Rahi- a robust ideologue

The time we are now living in is a tough time indeed. There are ruptures in human relations, there is a social distance between Hindus and Muslims. Edward Said, a great scholar of Orient, once said that a writer or artist or any academic for that matter cannot disassociate himself/herself from his own socio-political realities. Rahi throughout his oeuvre, had assigned himself to touch upon the issues that haunt Hindu-Muslim relationships. For him, the partition of India is marked by a religious and communal idiom. With the death of 2.3 million and displacement of twenty six million people the partition of India stands an unprecedented story of stampede, displacement and debacle in the corridors of history. Rahi’s ideological underpinnings (secular and versatile humanity) have a great deal of what goes on in everyday life of people and how people constitute their meaning making sense in everyday social engagements afterwards the partition of India. He is in the view that people often choose their everyday behavior much from historical anecdotes.

Like a prescient he proposed the partition of India was not an end of a problem rather was the beginning of an era of communal politics in India. It has provided the plentiful spaces to both the communities to craft their respective glorified stories.

Rahi is a robust ideologue seeding secular and democratic values whose life resonates what he is in his writings. “I belong to three mothers- Nafisa Begum, Aligarh Muslim University and Ganga. This book “scene 75” is dedicated to them. Nafisa Begum is not alive so I don’t remember her exactly, but the rest two mothers are alive and I know them very well” (Author’s translation). For him the river Ganga is a metaphor for being a believer in a common and shared history. He is conscious and assertive of his set of beliefs and social position- a Muslim and a secular Indian. The dialogues of the famous TV serial ‘Mahabarata’ were composed by him. Many of us grew up with the profound echo of “maien samay hooon”.

He authored several novels and books which include Topi Shukla, os ki boond,aadha gaon, katra bi aarzoo, neem ka ped, dil aik saada kaaghaz, Himmat Jaunpuri, asantosh ke din, scene 75 etc. While reading the text of these books one realizes the brilliant historical, social, political and aesthetical nuances of the author.

Topi Shukla- an epitome of secularism

Topi Shukla is a novel deals with the phenomenon of secularism in this country, especially when it comes to Hindu-Muslim relationship. In the novel, he laments an elegy over the elite and academics whose beliefs and actions are mismatched. They farced to be secular but in principal, are communal. It also captures the hypocrisy of teachers in academic institutions. Such are the people Topi is surrounded with. In the end of the novel, Topi Shukla commits suicide on account of a deep frustration with the hypocrisy of academia and political elite. For Rahi, suicide is a blot on any civilization. Topi being a true epitome of secular and shared values of this country become the victim.
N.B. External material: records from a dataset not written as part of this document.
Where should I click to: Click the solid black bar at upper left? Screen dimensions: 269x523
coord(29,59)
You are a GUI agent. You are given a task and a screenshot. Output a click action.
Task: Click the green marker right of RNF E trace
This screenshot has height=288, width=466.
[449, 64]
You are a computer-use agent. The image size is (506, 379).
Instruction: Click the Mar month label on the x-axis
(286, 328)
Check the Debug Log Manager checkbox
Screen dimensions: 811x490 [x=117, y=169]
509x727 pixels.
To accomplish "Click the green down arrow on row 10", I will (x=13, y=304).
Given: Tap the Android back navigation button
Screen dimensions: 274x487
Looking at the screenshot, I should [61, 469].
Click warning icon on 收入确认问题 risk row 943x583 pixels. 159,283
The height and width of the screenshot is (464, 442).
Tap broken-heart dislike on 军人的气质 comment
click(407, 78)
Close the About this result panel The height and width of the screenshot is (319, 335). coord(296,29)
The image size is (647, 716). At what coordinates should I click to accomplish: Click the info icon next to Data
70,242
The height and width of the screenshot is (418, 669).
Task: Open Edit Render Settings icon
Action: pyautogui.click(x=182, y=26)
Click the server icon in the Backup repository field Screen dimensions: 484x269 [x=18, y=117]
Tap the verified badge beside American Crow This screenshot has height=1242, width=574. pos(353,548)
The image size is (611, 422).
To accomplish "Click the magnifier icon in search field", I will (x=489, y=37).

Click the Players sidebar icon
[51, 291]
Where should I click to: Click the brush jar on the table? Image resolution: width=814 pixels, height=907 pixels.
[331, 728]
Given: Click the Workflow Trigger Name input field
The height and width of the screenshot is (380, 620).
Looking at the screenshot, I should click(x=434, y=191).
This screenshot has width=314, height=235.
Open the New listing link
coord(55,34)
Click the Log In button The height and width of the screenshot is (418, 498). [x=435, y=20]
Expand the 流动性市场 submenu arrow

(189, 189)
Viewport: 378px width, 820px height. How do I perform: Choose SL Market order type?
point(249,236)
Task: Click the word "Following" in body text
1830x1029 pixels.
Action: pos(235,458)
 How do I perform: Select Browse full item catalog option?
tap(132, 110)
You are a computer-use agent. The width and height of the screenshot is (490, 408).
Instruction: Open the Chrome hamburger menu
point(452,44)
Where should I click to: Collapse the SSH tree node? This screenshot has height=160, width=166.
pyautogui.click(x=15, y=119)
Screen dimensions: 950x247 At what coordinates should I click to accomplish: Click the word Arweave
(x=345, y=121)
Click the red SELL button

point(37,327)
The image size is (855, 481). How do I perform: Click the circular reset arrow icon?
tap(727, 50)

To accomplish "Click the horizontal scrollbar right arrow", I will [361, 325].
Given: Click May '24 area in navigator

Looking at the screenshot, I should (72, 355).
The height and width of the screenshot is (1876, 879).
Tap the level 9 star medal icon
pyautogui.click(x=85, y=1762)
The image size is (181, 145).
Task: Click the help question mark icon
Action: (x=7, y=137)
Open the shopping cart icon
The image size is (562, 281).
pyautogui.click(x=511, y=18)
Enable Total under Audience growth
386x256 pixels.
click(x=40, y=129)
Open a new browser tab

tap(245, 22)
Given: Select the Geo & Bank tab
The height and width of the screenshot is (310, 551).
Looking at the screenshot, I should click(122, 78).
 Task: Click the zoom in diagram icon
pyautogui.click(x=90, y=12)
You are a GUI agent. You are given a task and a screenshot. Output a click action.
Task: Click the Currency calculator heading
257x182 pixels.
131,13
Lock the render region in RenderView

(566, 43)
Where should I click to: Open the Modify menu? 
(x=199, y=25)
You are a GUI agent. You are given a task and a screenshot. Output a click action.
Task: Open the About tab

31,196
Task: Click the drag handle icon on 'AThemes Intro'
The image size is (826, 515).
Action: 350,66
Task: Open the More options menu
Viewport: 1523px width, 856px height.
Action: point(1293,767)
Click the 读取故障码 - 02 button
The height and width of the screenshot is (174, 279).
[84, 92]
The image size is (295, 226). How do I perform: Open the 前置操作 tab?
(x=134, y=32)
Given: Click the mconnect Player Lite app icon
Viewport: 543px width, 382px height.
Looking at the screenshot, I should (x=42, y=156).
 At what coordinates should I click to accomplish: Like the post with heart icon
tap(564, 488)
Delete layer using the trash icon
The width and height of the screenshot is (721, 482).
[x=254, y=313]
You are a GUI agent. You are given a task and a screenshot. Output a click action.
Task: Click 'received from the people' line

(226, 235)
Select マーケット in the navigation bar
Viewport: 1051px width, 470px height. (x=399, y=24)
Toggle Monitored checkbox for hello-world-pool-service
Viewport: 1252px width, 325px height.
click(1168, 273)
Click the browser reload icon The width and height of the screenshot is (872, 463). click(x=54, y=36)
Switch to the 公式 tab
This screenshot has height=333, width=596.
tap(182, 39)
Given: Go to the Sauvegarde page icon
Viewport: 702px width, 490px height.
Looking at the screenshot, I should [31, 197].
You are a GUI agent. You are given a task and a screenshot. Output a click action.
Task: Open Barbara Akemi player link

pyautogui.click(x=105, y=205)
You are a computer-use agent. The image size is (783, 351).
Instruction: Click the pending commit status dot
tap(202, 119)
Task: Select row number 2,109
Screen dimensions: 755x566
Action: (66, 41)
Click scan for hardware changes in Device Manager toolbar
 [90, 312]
But today numerous Topis are  succumbed with the nefarious hypocrisy pervaded into academia.

The other relevant most phenomenon is communalism, a nibbling parasite which, over a period of time had been paved ways into the collective psyche of people based on sustained social perceptions against each other’s community. The climate of continuous polarization and keeping the past memories alive to hampering the rapprochement between Hindus and Muslims is peculiar to Indian politics.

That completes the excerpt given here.